[Stored records]
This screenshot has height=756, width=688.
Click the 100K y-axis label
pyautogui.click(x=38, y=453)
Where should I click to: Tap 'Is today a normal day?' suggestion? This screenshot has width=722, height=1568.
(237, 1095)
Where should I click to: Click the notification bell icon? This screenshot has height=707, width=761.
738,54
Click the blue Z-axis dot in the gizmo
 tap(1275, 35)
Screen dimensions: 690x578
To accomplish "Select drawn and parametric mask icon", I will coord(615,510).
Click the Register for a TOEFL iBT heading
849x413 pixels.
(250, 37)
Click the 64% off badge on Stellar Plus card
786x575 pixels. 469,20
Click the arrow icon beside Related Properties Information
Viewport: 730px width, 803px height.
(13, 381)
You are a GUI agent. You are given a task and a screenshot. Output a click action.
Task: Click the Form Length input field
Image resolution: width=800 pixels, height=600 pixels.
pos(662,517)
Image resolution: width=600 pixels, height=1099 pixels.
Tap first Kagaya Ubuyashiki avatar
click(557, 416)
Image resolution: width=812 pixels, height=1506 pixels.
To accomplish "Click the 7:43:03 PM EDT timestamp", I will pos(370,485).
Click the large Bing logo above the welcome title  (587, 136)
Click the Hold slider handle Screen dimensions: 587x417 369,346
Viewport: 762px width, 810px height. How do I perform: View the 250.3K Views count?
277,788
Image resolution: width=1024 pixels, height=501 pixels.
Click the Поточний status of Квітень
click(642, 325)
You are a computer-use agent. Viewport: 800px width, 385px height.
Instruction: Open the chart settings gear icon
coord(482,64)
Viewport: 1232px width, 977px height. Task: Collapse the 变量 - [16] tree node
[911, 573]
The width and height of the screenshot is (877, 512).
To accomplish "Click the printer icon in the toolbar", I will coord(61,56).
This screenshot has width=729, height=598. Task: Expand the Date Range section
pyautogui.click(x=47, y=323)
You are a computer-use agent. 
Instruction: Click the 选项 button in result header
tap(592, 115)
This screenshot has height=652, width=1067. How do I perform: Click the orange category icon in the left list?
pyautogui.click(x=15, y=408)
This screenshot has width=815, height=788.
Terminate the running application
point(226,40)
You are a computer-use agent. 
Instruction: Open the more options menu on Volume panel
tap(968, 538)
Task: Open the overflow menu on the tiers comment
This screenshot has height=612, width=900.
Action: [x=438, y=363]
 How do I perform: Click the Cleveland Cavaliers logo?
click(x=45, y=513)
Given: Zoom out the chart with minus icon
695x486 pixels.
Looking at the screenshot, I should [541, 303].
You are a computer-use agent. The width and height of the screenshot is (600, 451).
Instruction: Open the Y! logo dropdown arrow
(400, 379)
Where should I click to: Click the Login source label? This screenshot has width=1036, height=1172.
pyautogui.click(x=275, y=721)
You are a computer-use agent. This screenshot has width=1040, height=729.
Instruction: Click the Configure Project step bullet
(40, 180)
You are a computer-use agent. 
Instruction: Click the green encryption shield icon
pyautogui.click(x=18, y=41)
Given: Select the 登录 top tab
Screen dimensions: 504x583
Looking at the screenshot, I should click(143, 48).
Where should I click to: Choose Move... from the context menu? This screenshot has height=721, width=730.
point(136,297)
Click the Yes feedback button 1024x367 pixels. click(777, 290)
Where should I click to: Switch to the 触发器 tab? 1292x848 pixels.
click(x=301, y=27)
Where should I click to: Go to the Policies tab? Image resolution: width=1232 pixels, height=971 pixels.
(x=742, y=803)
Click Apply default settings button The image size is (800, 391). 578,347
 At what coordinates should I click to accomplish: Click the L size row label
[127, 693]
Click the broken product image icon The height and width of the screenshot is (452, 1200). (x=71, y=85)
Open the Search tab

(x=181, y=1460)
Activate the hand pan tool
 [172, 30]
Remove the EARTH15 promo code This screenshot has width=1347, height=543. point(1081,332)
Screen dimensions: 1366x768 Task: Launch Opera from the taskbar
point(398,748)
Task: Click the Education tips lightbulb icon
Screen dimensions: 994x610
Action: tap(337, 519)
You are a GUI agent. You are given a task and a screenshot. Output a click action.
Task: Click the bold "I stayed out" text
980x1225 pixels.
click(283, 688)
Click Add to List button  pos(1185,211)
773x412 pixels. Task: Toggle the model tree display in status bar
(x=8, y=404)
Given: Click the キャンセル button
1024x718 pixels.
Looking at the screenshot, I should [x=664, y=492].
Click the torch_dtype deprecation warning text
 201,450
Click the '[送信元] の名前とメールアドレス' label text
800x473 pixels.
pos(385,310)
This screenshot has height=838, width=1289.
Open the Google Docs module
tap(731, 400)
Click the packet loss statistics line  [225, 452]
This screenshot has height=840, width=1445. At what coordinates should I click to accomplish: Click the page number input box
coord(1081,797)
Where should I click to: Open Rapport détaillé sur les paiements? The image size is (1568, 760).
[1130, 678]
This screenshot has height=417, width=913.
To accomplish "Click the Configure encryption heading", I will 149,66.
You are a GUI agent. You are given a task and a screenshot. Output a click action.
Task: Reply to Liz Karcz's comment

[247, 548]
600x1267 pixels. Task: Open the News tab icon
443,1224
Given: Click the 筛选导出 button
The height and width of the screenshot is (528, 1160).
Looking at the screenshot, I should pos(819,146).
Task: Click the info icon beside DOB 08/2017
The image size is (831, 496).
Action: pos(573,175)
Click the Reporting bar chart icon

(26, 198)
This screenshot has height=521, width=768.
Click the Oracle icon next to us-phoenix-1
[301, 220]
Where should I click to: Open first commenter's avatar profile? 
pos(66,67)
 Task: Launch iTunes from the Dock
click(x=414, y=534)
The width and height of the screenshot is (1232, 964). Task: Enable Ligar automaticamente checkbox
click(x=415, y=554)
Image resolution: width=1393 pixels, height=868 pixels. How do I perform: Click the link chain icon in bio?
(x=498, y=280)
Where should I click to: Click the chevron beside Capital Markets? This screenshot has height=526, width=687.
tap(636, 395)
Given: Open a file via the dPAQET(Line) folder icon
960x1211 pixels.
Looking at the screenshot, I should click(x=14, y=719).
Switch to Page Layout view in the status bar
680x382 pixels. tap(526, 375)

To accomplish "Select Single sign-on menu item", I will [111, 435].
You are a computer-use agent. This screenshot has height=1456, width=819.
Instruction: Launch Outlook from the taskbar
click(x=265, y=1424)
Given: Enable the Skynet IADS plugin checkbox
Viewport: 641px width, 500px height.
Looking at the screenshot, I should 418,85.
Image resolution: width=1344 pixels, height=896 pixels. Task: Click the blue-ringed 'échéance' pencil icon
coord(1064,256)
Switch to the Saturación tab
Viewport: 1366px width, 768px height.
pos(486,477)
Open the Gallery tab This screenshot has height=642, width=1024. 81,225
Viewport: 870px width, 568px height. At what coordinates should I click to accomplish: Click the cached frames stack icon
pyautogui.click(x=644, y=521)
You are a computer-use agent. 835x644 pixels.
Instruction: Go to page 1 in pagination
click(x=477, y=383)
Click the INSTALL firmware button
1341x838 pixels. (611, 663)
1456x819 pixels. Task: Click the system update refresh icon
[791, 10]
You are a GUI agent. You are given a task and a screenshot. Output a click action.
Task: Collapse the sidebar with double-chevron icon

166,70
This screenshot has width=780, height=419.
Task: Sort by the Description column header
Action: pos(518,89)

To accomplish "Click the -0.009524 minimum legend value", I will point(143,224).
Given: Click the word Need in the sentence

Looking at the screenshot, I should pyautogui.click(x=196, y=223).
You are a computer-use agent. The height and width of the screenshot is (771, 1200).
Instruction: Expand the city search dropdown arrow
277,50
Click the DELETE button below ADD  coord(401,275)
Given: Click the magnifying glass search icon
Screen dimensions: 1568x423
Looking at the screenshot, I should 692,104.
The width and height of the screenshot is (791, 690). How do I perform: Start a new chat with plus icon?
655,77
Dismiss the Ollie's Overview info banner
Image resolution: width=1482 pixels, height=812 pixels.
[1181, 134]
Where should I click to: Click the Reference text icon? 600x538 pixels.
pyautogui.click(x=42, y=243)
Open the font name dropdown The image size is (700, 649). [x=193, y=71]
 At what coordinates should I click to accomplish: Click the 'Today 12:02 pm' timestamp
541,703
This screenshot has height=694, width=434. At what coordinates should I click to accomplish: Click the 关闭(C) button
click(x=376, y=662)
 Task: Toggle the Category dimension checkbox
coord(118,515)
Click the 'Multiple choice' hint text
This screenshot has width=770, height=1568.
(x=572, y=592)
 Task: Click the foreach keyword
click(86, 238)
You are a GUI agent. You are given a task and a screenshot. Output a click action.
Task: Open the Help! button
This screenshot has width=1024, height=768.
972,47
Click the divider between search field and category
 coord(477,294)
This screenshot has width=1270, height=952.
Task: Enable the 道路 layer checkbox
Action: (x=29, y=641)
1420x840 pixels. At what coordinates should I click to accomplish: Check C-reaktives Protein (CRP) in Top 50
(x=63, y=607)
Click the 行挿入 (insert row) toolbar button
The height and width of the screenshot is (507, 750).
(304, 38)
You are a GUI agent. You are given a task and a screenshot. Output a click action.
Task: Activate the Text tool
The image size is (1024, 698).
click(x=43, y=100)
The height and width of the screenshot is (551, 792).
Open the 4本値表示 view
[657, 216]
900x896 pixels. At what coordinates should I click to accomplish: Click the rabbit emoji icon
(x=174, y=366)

▶ [Work request] Wherever the string "computer" occurs in the records, copy the line it is in.

▶ [Task response]
You are a computer-use agent. Viewport: 800px width, 385px height.
You are a computer-use agent. 
You are a computer-use agent. 
You are a computer-use agent. The width and height of the screenshot is (600, 451).
You are a computer-use agent. This screenshot has width=1040, height=729.
You are a computer-use agent. 
You are a computer-use agent. This screenshot has height=1456, width=819.
You are a computer-use agent. 835x644 pixels.
You are a computer-use agent. The height and width of the screenshot is (771, 1200).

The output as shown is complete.